Determine how many of the rows below contain the string "target", treating uppercase and lowercase letters as different. Reply with that number alone.

───── THE INPUT

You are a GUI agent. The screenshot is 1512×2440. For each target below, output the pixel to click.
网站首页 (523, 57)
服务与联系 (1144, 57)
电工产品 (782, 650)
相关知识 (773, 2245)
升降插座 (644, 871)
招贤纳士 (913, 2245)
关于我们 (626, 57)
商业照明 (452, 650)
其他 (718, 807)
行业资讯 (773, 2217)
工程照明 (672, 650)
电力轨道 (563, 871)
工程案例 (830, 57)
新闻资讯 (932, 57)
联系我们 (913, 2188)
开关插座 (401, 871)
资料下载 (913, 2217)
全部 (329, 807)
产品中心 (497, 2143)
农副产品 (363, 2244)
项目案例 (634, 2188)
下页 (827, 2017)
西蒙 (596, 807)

──────────

### RESULT FOR THIS TASK:
1